Task description: Repeat exactly the lines of the entries below from the one with "グローバルグループ (317, 79)" through the one with "metráž (436, 393)", both ends included, and nothing else.

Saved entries
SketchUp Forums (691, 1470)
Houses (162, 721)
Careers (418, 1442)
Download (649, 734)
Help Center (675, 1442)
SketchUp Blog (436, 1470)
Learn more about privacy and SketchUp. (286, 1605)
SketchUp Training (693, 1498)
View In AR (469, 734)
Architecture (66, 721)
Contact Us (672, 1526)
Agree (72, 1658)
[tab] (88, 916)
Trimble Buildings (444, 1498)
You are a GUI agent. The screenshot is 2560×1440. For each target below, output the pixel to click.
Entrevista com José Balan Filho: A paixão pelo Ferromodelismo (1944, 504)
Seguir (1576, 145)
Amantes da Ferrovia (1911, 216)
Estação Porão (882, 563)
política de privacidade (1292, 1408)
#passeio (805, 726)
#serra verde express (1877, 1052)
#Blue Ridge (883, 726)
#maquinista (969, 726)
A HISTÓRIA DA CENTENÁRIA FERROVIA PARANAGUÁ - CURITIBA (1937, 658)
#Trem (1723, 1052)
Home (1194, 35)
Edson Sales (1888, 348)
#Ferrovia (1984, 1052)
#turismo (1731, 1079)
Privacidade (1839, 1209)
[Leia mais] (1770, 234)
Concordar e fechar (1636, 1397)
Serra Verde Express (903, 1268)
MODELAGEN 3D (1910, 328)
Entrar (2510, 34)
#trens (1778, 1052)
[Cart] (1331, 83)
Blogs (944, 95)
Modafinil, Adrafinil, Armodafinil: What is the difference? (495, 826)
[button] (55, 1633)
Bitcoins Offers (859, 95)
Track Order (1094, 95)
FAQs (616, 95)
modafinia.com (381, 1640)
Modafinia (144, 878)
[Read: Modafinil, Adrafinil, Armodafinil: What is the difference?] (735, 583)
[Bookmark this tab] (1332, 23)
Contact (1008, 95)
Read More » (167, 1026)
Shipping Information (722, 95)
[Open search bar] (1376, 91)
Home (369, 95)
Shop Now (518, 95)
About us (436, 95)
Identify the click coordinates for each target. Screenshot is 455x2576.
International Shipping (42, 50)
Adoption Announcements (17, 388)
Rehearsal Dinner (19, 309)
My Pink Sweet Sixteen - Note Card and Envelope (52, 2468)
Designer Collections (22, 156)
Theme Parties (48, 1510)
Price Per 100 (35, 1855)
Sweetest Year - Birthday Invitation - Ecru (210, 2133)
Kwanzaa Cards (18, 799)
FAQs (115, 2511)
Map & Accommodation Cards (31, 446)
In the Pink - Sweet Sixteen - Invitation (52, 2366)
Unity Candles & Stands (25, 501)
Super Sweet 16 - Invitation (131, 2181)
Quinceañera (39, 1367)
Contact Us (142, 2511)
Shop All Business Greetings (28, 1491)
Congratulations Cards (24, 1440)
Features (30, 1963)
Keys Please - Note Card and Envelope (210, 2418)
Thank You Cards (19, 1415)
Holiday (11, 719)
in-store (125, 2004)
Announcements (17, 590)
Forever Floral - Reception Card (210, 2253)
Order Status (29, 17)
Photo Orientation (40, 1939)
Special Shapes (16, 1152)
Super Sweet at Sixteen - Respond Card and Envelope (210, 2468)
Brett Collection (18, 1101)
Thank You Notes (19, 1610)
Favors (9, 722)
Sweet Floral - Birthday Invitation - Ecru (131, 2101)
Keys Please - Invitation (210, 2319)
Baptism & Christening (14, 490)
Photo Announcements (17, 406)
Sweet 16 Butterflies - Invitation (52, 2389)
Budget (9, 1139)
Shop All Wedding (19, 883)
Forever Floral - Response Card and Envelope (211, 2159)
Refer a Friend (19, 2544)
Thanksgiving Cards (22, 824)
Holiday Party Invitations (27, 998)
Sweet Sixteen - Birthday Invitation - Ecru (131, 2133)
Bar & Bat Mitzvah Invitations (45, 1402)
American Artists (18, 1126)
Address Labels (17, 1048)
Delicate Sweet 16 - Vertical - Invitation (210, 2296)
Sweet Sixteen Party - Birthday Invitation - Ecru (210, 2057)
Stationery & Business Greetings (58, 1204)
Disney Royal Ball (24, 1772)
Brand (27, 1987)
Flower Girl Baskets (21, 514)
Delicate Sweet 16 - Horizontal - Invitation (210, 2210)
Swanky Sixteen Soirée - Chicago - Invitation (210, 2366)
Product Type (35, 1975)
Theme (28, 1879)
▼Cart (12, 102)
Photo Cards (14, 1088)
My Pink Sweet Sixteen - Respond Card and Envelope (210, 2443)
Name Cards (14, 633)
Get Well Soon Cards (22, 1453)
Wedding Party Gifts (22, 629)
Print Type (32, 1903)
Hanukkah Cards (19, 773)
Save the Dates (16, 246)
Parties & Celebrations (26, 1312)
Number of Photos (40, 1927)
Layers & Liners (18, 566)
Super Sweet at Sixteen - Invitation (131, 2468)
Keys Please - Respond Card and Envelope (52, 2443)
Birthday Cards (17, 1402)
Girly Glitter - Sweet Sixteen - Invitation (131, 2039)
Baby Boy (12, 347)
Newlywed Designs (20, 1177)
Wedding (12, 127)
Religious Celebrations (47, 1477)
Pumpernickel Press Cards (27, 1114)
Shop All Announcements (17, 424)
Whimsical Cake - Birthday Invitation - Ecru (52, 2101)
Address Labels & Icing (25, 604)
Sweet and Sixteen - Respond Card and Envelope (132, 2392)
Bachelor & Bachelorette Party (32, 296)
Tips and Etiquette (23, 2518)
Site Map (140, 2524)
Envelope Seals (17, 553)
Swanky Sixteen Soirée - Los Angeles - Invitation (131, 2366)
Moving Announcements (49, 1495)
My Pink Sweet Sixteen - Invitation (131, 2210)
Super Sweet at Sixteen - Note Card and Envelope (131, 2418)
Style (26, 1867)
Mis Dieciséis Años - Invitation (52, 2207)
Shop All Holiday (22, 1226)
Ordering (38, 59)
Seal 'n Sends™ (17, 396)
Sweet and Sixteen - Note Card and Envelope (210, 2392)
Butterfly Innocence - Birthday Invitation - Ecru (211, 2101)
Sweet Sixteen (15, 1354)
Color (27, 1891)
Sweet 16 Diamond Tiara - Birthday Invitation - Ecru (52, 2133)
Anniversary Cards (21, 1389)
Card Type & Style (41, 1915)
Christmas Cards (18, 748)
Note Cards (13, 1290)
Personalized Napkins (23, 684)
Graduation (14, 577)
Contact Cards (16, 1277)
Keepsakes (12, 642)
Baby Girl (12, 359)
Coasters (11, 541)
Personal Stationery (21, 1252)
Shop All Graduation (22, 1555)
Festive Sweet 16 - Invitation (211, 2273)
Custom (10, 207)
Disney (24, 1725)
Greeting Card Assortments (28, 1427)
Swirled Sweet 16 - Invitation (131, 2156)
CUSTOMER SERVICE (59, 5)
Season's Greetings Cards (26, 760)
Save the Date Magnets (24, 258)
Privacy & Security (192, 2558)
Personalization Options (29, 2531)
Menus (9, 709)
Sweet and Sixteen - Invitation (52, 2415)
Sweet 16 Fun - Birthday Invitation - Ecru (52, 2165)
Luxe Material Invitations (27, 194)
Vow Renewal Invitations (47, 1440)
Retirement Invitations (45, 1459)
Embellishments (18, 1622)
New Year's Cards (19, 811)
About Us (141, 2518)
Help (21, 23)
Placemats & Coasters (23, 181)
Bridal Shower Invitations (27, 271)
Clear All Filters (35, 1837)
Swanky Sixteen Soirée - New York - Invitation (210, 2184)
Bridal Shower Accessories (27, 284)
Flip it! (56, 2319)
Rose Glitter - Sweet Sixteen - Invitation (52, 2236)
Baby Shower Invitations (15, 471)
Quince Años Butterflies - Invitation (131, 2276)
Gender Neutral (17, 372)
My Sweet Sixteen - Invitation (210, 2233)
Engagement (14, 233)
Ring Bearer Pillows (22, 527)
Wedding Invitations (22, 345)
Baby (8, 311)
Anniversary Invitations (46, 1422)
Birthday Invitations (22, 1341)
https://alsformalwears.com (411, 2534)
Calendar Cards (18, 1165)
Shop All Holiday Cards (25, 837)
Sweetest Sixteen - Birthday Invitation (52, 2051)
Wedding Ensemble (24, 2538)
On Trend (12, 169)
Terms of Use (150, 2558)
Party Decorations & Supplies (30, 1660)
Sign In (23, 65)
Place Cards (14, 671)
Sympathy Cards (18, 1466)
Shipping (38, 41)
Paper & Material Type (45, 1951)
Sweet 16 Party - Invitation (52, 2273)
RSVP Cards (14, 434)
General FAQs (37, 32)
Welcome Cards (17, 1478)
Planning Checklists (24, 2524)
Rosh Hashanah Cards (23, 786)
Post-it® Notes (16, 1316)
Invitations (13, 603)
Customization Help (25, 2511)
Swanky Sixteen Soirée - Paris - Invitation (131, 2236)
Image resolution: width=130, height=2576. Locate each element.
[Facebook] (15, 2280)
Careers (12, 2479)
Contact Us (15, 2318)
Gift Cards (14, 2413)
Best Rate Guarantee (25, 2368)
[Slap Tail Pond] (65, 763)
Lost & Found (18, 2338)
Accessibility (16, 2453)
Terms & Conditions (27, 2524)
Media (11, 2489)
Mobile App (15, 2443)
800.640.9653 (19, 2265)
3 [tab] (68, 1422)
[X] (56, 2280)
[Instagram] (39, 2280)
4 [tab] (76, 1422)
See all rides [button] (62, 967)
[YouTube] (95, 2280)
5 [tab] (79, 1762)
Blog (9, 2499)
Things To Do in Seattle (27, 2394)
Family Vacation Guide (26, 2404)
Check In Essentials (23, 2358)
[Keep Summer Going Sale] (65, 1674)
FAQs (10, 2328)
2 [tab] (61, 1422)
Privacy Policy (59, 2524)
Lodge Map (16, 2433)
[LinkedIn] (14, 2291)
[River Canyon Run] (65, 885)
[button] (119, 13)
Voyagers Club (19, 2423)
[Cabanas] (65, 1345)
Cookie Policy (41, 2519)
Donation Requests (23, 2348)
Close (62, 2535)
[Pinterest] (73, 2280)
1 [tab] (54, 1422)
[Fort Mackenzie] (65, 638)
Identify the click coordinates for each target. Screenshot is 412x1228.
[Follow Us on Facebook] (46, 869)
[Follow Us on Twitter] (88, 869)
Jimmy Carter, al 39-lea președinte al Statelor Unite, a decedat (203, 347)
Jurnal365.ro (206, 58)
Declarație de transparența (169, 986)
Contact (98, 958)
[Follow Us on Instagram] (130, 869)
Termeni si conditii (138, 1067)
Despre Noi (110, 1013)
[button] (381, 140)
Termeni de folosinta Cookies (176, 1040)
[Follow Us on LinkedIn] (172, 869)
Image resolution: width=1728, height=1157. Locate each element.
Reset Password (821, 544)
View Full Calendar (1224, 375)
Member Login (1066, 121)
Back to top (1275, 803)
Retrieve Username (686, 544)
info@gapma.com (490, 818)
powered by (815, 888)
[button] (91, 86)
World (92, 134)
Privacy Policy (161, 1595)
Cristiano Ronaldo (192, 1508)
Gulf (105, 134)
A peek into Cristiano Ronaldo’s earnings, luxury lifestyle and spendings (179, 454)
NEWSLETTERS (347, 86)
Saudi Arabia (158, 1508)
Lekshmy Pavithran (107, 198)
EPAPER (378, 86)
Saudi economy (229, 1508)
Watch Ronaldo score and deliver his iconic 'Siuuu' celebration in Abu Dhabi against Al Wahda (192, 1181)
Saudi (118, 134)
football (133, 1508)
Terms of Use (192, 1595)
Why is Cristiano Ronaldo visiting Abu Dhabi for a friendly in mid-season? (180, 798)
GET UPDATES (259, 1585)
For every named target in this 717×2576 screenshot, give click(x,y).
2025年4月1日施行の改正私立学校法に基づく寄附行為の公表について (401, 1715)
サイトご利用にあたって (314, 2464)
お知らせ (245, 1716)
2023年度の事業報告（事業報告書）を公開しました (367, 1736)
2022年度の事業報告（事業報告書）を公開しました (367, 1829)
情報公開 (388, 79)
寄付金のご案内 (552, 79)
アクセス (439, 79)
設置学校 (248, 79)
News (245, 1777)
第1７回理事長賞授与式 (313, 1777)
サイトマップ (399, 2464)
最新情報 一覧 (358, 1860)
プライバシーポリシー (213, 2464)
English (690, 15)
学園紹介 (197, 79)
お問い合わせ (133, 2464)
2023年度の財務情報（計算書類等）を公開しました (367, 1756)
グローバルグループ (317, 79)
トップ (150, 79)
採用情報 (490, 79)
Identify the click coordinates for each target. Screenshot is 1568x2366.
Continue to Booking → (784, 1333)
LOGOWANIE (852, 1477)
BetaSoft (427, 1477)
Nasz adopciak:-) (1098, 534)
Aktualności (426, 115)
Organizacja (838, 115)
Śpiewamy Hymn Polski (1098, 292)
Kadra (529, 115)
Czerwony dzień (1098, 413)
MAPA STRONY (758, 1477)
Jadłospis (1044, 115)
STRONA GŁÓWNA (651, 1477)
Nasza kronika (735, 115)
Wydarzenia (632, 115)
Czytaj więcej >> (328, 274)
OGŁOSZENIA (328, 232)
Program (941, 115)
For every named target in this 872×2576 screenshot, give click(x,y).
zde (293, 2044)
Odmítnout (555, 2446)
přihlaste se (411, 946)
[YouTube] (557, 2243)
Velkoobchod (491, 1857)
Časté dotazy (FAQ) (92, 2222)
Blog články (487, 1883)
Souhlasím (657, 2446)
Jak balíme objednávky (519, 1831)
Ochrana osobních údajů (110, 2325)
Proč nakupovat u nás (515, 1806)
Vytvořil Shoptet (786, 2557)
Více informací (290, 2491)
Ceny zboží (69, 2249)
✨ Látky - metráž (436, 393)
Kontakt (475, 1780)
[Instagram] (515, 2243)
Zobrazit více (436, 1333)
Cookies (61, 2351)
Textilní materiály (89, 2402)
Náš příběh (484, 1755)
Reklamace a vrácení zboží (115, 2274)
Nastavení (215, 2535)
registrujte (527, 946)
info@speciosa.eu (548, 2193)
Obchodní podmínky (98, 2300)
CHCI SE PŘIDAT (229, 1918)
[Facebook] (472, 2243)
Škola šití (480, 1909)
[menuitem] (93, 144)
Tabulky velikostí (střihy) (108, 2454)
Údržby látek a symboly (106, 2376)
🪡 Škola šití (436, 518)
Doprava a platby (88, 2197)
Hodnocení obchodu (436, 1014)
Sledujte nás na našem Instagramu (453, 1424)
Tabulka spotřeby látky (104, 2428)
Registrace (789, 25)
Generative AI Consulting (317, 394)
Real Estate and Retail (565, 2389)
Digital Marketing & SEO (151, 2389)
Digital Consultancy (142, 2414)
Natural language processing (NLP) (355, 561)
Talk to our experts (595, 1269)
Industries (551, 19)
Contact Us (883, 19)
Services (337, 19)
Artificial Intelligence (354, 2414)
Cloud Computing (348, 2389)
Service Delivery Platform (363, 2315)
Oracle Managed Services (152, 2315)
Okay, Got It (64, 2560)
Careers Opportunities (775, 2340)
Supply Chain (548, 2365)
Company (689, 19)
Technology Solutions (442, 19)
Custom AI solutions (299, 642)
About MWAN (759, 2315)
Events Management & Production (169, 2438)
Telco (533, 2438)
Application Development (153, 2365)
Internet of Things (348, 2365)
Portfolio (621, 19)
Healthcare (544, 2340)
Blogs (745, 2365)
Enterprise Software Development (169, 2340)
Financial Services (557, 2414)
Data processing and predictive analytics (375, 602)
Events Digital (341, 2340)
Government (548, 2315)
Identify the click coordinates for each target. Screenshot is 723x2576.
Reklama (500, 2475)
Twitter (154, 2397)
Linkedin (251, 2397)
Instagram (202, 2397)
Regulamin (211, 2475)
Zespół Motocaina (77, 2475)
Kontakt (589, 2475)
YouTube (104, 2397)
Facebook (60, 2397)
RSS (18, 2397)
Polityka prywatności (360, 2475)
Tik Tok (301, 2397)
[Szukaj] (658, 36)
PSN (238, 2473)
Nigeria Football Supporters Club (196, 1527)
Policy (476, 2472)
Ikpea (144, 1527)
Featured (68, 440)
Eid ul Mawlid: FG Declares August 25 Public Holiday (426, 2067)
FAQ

Reply:
グローバルグループ (317, 79)
トップ (150, 79)
採用情報 (490, 79)
Identify the click coordinates for each target. Screenshot is 1568x2366.
Continue to Booking → (784, 1333)
LOGOWANIE (852, 1477)
BetaSoft (427, 1477)
Nasz adopciak:-) (1098, 534)
Aktualności (426, 115)
Organizacja (838, 115)
Śpiewamy Hymn Polski (1098, 292)
Kadra (529, 115)
Czerwony dzień (1098, 413)
MAPA STRONY (758, 1477)
Jadłospis (1044, 115)
STRONA GŁÓWNA (651, 1477)
Nasza kronika (735, 115)
Wydarzenia (632, 115)
Czytaj więcej >> (328, 274)
OGŁOSZENIA (328, 232)
Program (941, 115)
For every named target in this 872×2576 screenshot, give click(x,y).
zde (293, 2044)
Odmítnout (555, 2446)
přihlaste se (411, 946)
[YouTube] (557, 2243)
Velkoobchod (491, 1857)
Časté dotazy (FAQ) (92, 2222)
Blog články (487, 1883)
Souhlasím (657, 2446)
Jak balíme objednávky (519, 1831)
Ochrana osobních údajů (110, 2325)
Proč nakupovat u nás (515, 1806)
Vytvořil Shoptet (786, 2557)
Více informací (290, 2491)
Ceny zboží (69, 2249)
✨ Látky - metráž (436, 393)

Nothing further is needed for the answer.